South Texas Banding

So, I took a day off from racking up life birds (seeing birds I've never seen before) for some songbird banding. After two days of bus trips and one day of birding around all over on my own, I was ready for some low key activity. On this trip we sat on a patio of Los Ebanos Preserve. We were even served coffee while birds were brought to us! Above we have bander Mark Conway handing a dove to a young lad very excited about birds. Mark is awesome. He's a careful bander who is a high school teacher in his spare time, this gives him the rare ability to educate while doing in the midst of banding.
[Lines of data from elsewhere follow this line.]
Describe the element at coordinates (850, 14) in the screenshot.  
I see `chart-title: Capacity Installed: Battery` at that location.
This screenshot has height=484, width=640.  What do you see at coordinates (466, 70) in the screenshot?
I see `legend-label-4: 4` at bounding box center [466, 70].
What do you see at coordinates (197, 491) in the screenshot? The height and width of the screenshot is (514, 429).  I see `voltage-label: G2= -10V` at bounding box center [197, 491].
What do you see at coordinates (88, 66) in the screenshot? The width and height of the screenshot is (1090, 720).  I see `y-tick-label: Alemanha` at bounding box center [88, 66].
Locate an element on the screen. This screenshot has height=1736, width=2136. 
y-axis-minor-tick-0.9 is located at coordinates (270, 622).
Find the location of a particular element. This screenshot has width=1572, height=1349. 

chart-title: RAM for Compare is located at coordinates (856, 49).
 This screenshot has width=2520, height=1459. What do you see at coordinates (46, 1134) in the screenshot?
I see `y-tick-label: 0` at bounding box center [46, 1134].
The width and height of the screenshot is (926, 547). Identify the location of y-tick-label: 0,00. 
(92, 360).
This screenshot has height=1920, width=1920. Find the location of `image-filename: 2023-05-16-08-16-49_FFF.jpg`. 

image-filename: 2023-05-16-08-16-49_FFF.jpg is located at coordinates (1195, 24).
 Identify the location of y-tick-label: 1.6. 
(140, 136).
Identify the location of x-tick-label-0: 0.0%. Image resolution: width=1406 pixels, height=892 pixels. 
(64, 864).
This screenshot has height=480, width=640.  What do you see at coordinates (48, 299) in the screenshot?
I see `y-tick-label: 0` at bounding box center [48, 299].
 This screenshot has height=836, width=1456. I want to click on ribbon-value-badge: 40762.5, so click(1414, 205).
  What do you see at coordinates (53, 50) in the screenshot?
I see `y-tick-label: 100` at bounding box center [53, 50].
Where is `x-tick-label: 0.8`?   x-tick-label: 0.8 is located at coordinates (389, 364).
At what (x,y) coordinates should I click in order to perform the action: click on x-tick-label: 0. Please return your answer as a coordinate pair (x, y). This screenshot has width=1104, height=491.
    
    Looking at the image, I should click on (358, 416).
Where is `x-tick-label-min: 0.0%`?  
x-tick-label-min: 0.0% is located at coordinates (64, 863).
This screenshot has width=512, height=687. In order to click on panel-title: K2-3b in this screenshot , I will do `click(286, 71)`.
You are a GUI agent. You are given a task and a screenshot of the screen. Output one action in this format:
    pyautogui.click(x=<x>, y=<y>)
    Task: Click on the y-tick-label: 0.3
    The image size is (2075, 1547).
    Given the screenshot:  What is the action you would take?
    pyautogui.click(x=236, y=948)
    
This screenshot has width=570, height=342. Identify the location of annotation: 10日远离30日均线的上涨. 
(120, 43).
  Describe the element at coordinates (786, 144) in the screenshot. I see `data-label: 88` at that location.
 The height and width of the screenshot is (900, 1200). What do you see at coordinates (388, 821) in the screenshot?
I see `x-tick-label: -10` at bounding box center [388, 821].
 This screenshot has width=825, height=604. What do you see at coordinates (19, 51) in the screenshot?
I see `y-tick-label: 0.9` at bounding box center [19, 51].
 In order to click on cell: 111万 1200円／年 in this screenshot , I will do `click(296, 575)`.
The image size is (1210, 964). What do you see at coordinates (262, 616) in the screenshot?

Mark does quite a bit of work with South Texas subspecies. He's currently working to prove that there are a separate population of common yellowthroats (above) and Carolina wrens (below).

It was a treat to watch banding in a different area and to see different birds come in. Mark and his assistance must do their banding early in the morning before it gets too hot and over stresses the birds.

Here we have a field trip leader by the name of Richard Gibbons. He's reading the bander's bible by Peter Pyle. It's one of the hardest to read bird books out there but is key in aging and sexing birds in the hand. Richard was reading Pyle out loud which is tough on birders and can work as an instant sleep aid. Pure evil.

It was fun to see so many great birds up close, like this female golden fronted woodpecker.

She was a noisy bird, squealing the whole time they had her for banding. She reminds me of a blond red-bellied woodpecker.

Here's something you don't see every day--the yellow eye of a mockingbird. These guys gave a very plaintive "mew" while being banded. Mockingbirds are such fierce defenders of their territory, it was surprising to hear such a sad little cry from them.

Here's a black-crested titmouse. Don't let that cute face fool you...

This bird had bite. The banders were very careful around the titmice. That sharp bill they use for cracking open seeds and nuts is a handy tool for wedging under fingernails.

Here's one of the many white-tipped doves we got in the nets--check out those crazy yellow eyes.

The doves also had beautiful purple iridescent feathers on the back of the neck. From this angle you can really see what a tiny head holds an even tinier brain that governs a very large body. How do doves manage it?

This was one of the cutest doves we got in, an Inca dove. What was so interesting about these tiny guys was how fast they flew and how quickly their wings flapped. I'm so used to the larger morning doves who lumber around, it was a shock to see these zippy little dudes.

It was a nice way to round out the festival.